The decision to create and use the tool was also reportedly so secretive that senior company employees were kept in the dark about the move for fear of objection.

Costolo, however, has denied the report, slamming it as "sensationalist nonsense."

"Total nonsense and laughably false as anybody who would speak on the record would tell you," Costolo tweeted on Thursday (11 August). "Absurd."

"Shows a lack of understanding of very basics of how trust and safety works at Twitter," Costolo added in a separate tweet.

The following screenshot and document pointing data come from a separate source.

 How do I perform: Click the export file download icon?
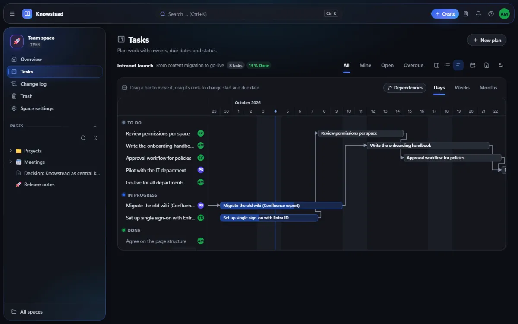tap(486, 65)
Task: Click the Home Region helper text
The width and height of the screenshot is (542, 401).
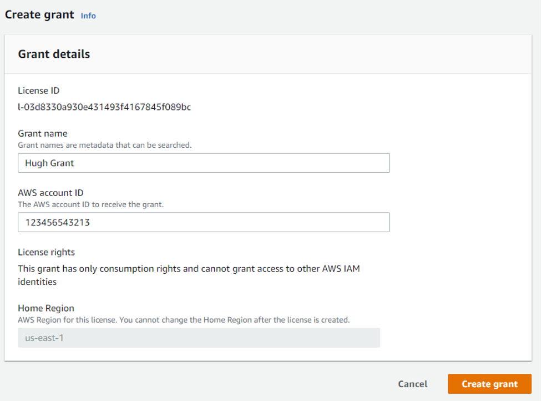Action: 183,320
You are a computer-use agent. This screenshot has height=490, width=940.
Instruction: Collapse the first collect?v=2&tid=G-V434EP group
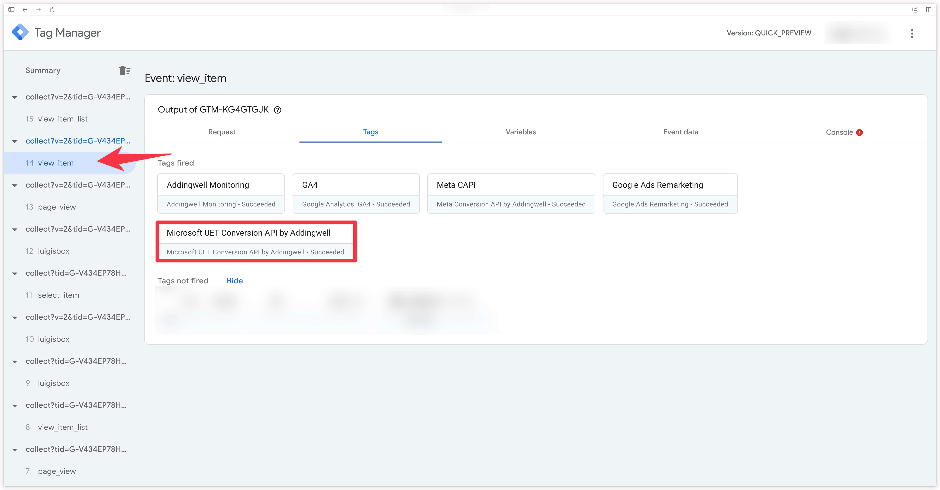(x=15, y=97)
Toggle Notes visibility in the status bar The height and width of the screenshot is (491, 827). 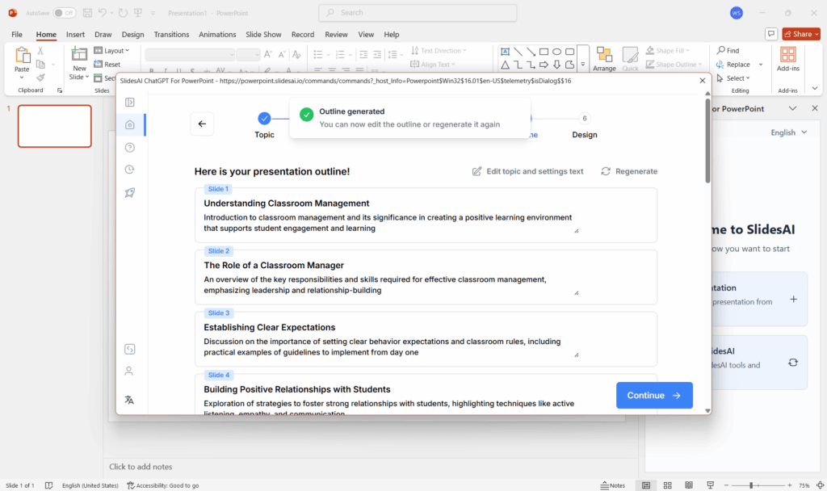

Twitter has also issued a statement on Thursday in response to the report claiming there were "inaccuracies" in the story.

"In response to today's BuzzFeed story on safety, we were contacted just last night for comment and obviously had not seen any part of the story until we read it today," Twitter wrote. "We feel there are inaccuracies in the details and unfair portrayals but rather than go back and forth with BuzzFeed, we are going to continue our work on making Twitter a safer place."

"There is a lot of work to do but please know we are committed, focused, and will have updates to share soon."

One source told BuzzFeed that a similar form of censorship was allegedly implemented during a Q&A with Caitlyn Jenner as well.

"This was another example of trying to woo celebs and show that you can have civilized conversations without the hate even if you're a high-profile person," the source said. "But it's another example of a double standard — we'll protect our celebrities, while the average user is out there subject to all kinds of horrible things."

The latest revelation comes amid mounting criticism against social media networks struggling to moderate and tackle online harassment, abuse and vicious trolls on their sites whilst promoting free speech.